## SOURCE DATA
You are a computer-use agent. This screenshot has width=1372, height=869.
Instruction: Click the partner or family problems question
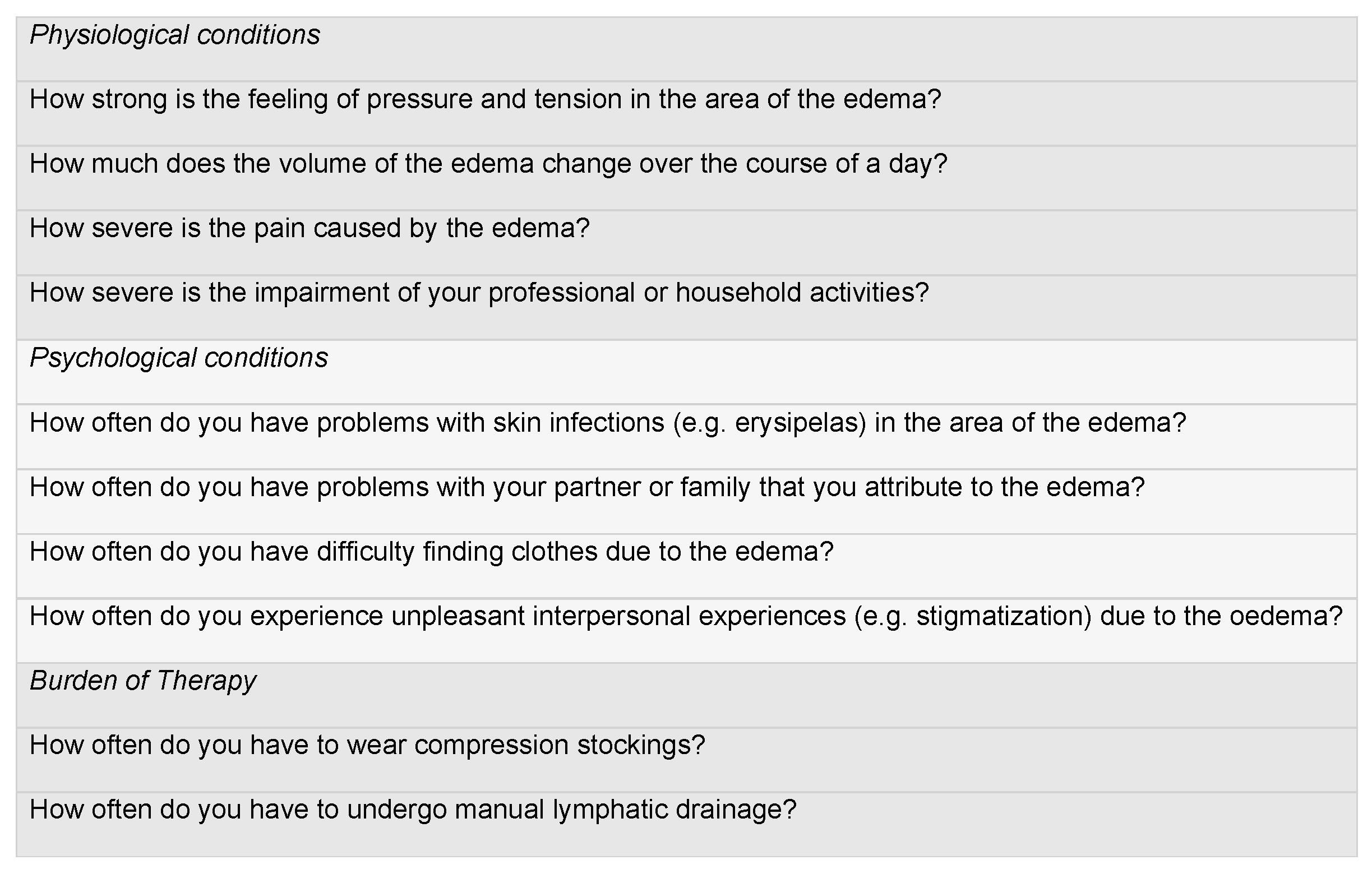[x=587, y=487]
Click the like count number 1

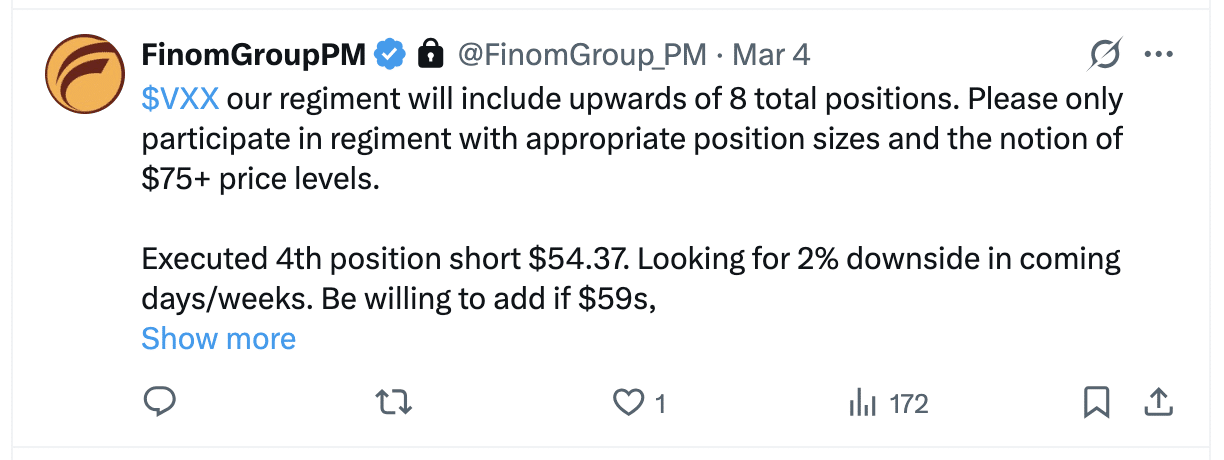click(659, 404)
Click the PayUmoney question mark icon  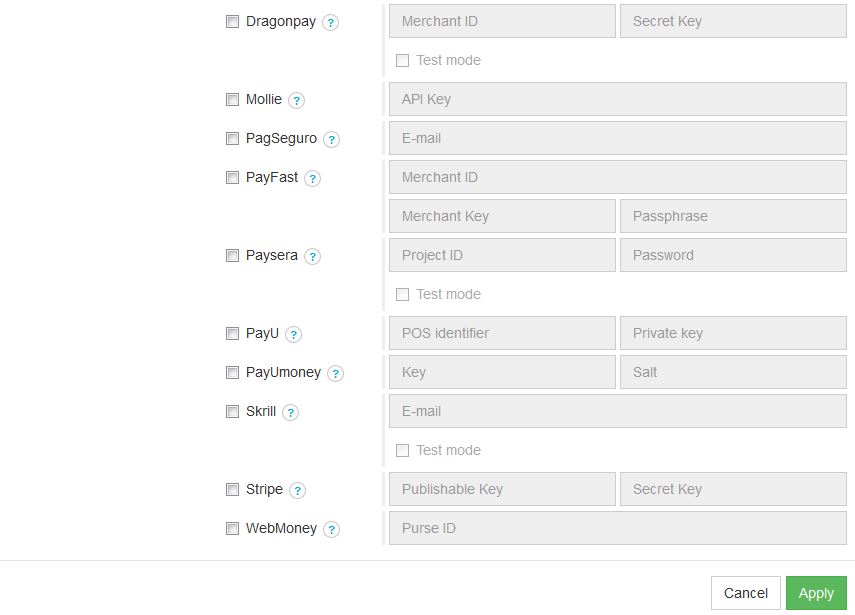coord(336,373)
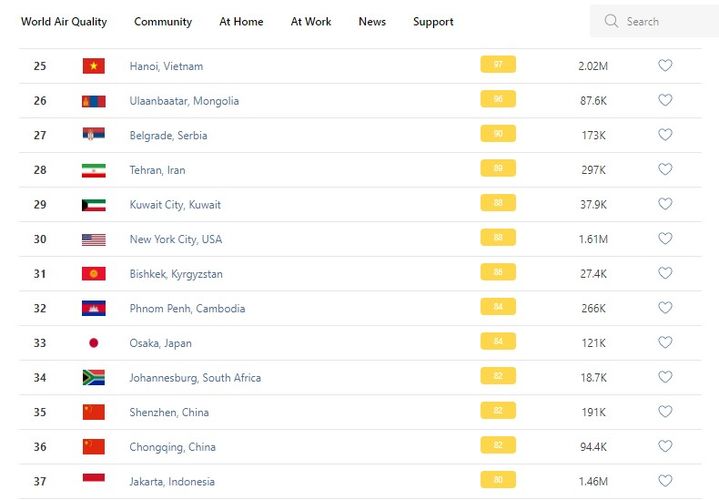719x500 pixels.
Task: Open the World Air Quality menu
Action: pyautogui.click(x=64, y=21)
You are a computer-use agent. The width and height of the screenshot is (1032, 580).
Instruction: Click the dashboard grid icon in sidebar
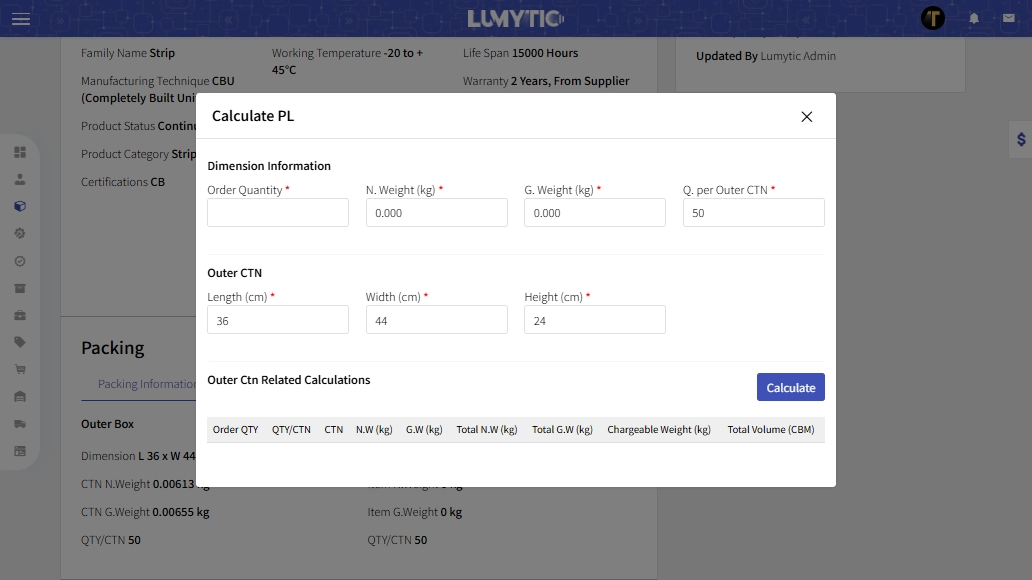(x=19, y=152)
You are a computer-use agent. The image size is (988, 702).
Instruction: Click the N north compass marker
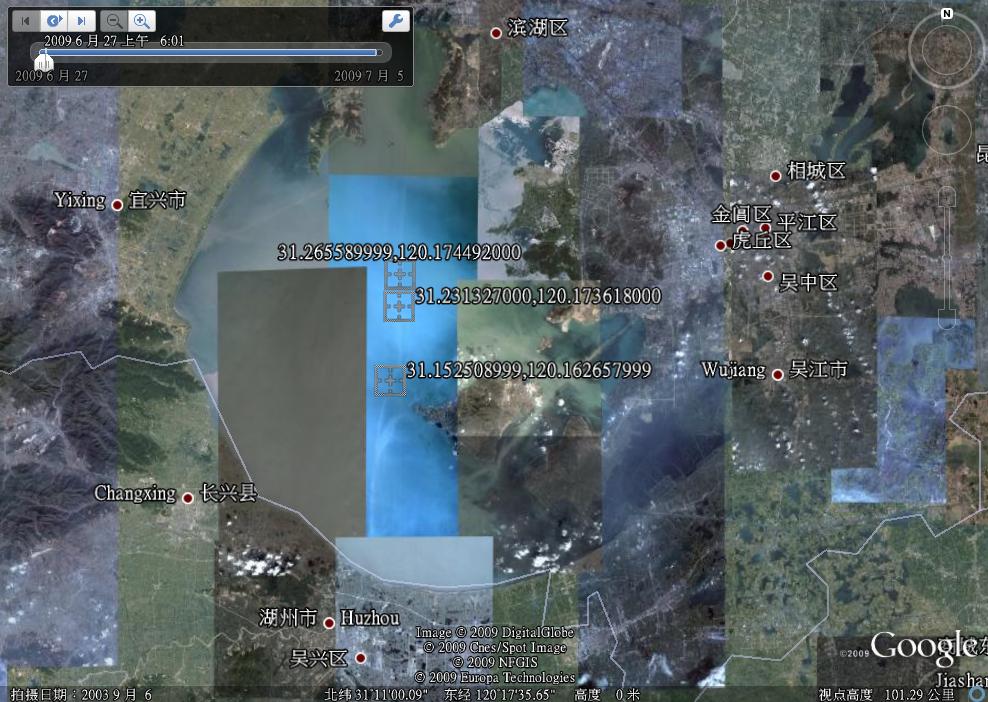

## TASK TO CARRY OUT
When you reach the line containing "Instruction: Click the dashboard" in the entries above, please retype it and each line after it through the last one, exactly, without the pictures.

## SOLUTION FOR THIS PROBLEM
Instruction: Click the dashboard grid icon in sidebar
(x=19, y=152)
You are a computer-use agent. The image size is (988, 702).
Instruction: Click the N north compass marker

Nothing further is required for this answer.